Comment bien utiliser ce calculateur
Le calculateur ci-dessus a été conçu pour reproduire le cheminement logique d’un dossier patrimonial standard :
- vous saisissez le total des primes versées après 70 ans ;
- vous ajoutez le montant des gains pour information patrimoniale ;
- vous indiquez la quote-part du bénéficiaire étudié ;
- vous sélectionnez le lien de parenté ;
- l’outil estime alors la base globale, la part bénéficiaire, l’abattement successoral usuel et une estimation des droits.
Cette approche est particulièrement utile pour comparer différents scénarios : un bénéficiaire enfant, un bénéficiaire frère, un bénéficiaire tiers, ou une clause bénéficiaire répartie entre plusieurs personnes. En quelques clics, vous visualisez immédiatement l’effet de la structure de la clause sur la charge fiscale potentielle.
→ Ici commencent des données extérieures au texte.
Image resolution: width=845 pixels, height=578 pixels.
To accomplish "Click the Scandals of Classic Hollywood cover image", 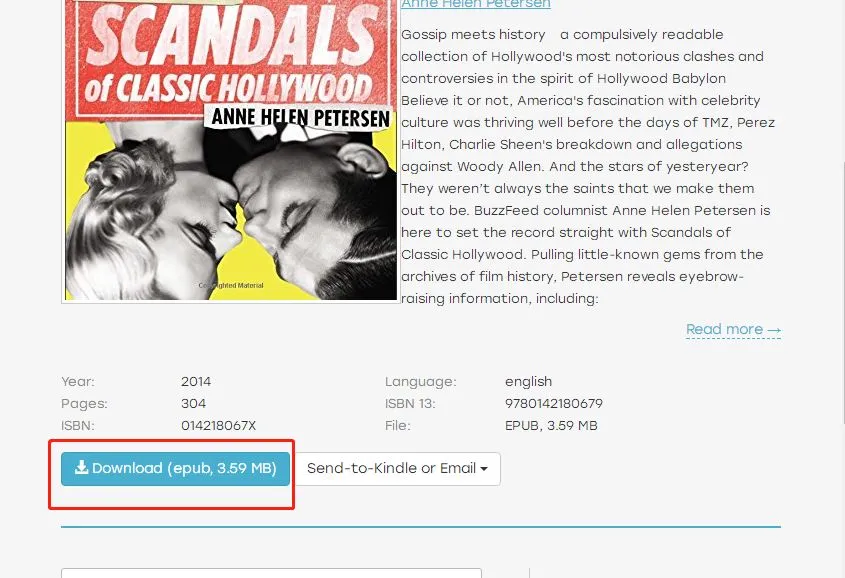I will point(231,150).
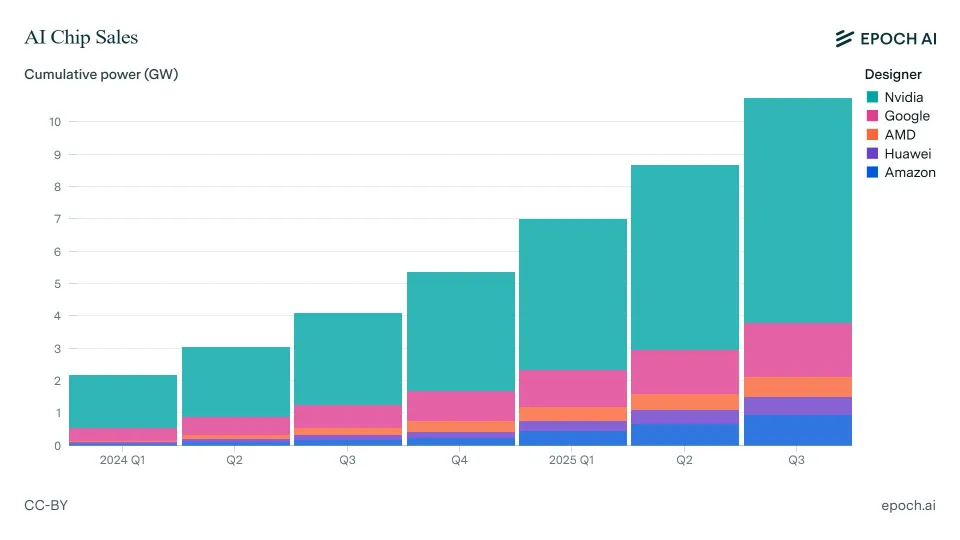Click the Cumulative power (GW) axis label
Image resolution: width=960 pixels, height=540 pixels.
101,74
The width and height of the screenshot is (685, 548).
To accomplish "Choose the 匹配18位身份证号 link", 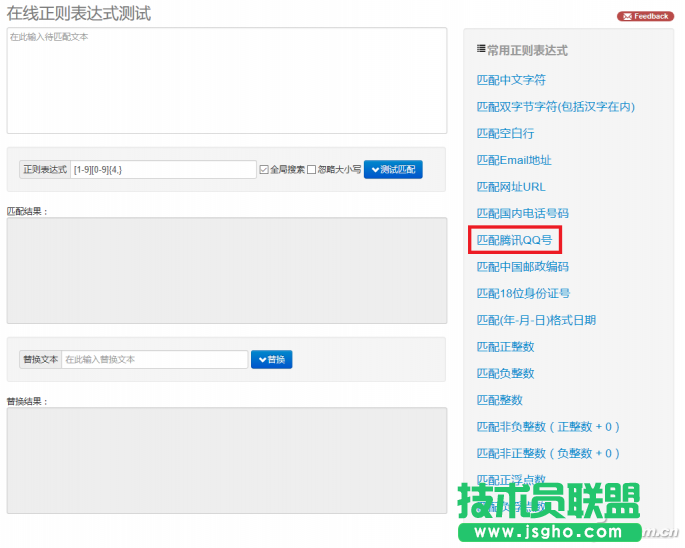I will pos(523,294).
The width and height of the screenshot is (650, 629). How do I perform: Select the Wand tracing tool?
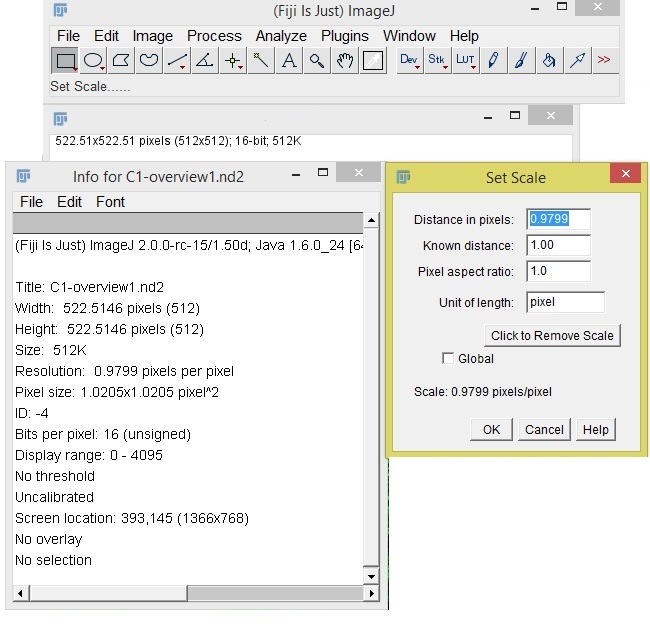click(261, 61)

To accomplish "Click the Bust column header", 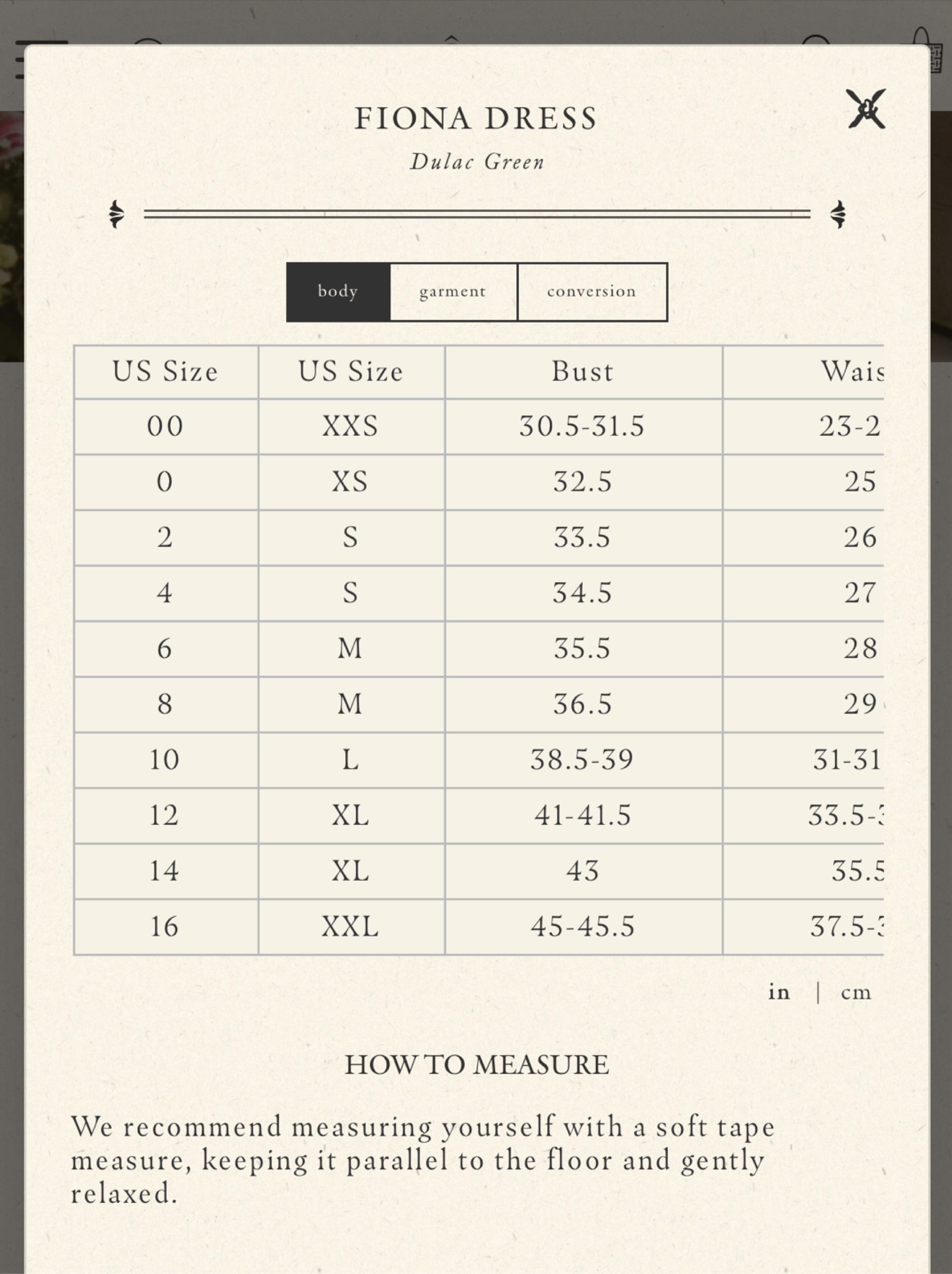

Sources utiles et références d’autorité
Pour vérifier les textes, commentaires administratifs et règles pratiques, vous pouvez consulter directement :
- Legifrance – article 757 B du Code général des impôts
- impots.gouv.fr – documentation fiscale officielle
- service-public.fr – fiscalité de l’assurance vie en cas de décès
En résumé
L’article 757 B du CGI n’est pas un simple taux appliqué au capital décès. Il faut raisonner en plusieurs couches : montant des primes versées après 70 ans, abattement global de 30 500 euros, répartition entre bénéficiaires, puis application du régime successoral ordinaire selon le lien de parenté. Cette architecture rend les simulations indispensables, surtout quand plusieurs contrats ou plusieurs bénéficiaires coexistent.
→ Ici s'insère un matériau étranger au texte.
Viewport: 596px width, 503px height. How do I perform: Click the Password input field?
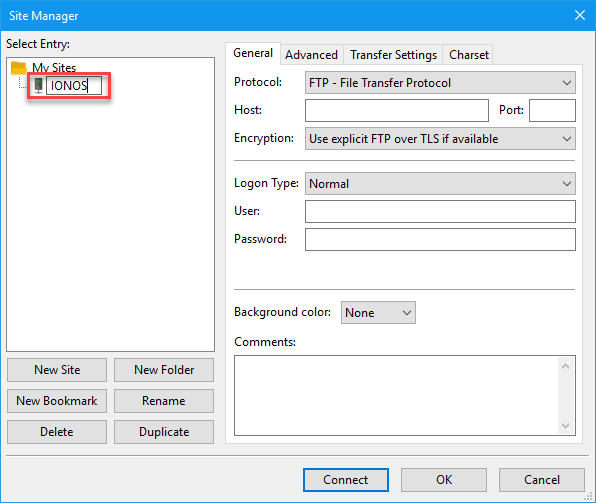(x=440, y=240)
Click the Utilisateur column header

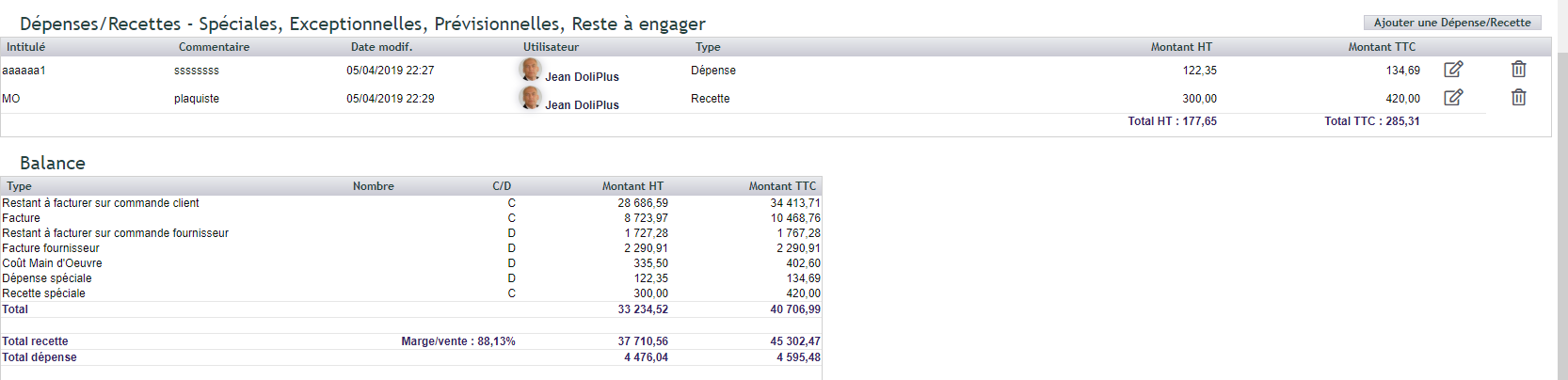[551, 47]
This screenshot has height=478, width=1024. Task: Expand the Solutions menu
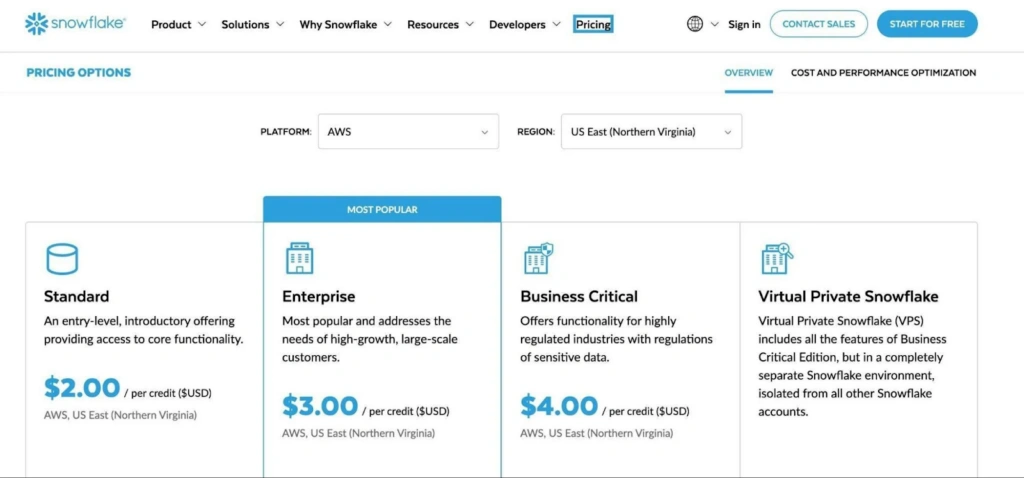tap(252, 24)

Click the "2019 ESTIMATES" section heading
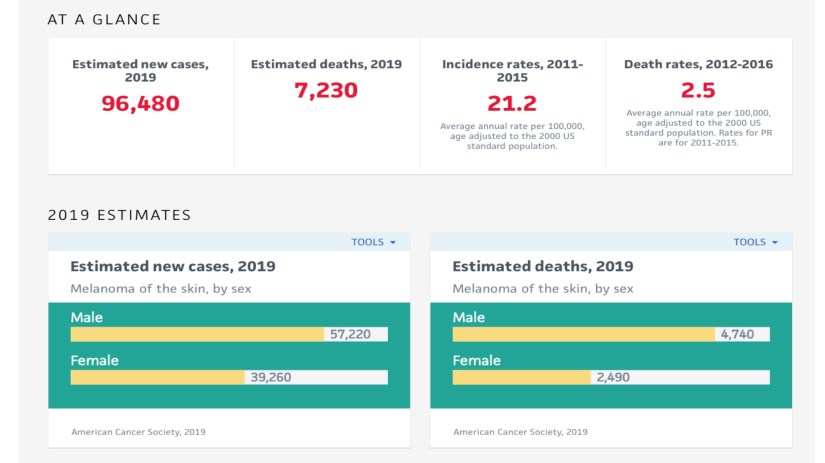119,215
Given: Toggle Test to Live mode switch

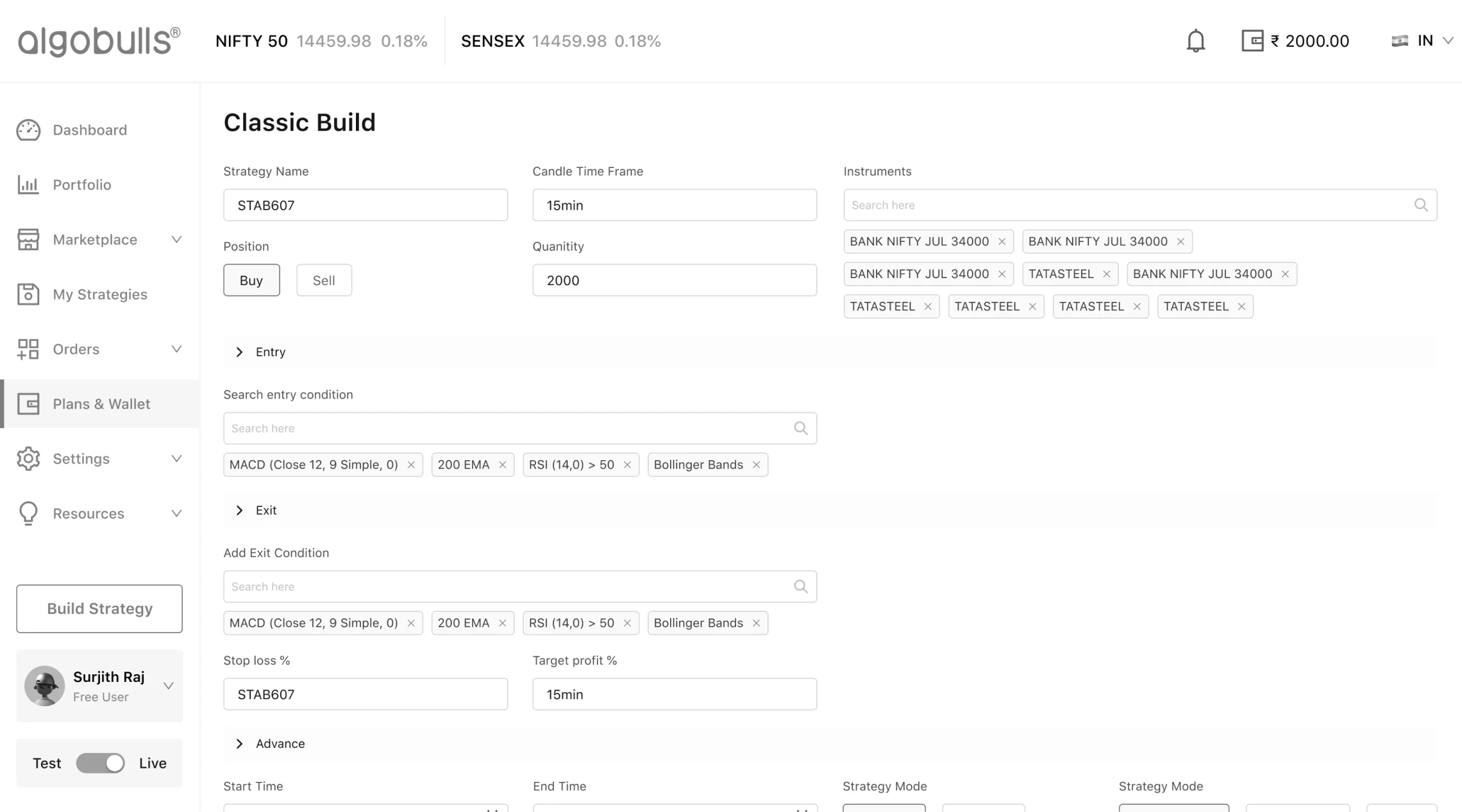Looking at the screenshot, I should 99,763.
Si vous recherchez un repère rapide, retenez la formule suivante : base 757 B = primes après 70 ans – 30 500 euros, puis part du bénéficiaire = base 757 B x quote-part, puis base nette taxable = part du bénéficiaire – abattement successoral personnel. Le montant des droits découle ensuite du barème applicable. Dans de nombreuses familles, notamment en ligne directe, le coût fiscal peut finalement être faible voire nul. À l’inverse, pour un neveu, une nièce ou un tiers, l’impact peut devenir très significatif, ce qui justifie une analyse patrimoniale plus approfondie.
Ce simulateur fournit une estimation pédagogique fondée sur les données saisies et les barèmes usuels. Il ne remplace pas l’examen d’un notaire, d’un avocat fiscaliste ou d’un conseiller en gestion de patrimoine, notamment en présence de plusieurs contrats, de clauses bénéficiaires complexes, d’héritiers réservataires ou de situations internationales.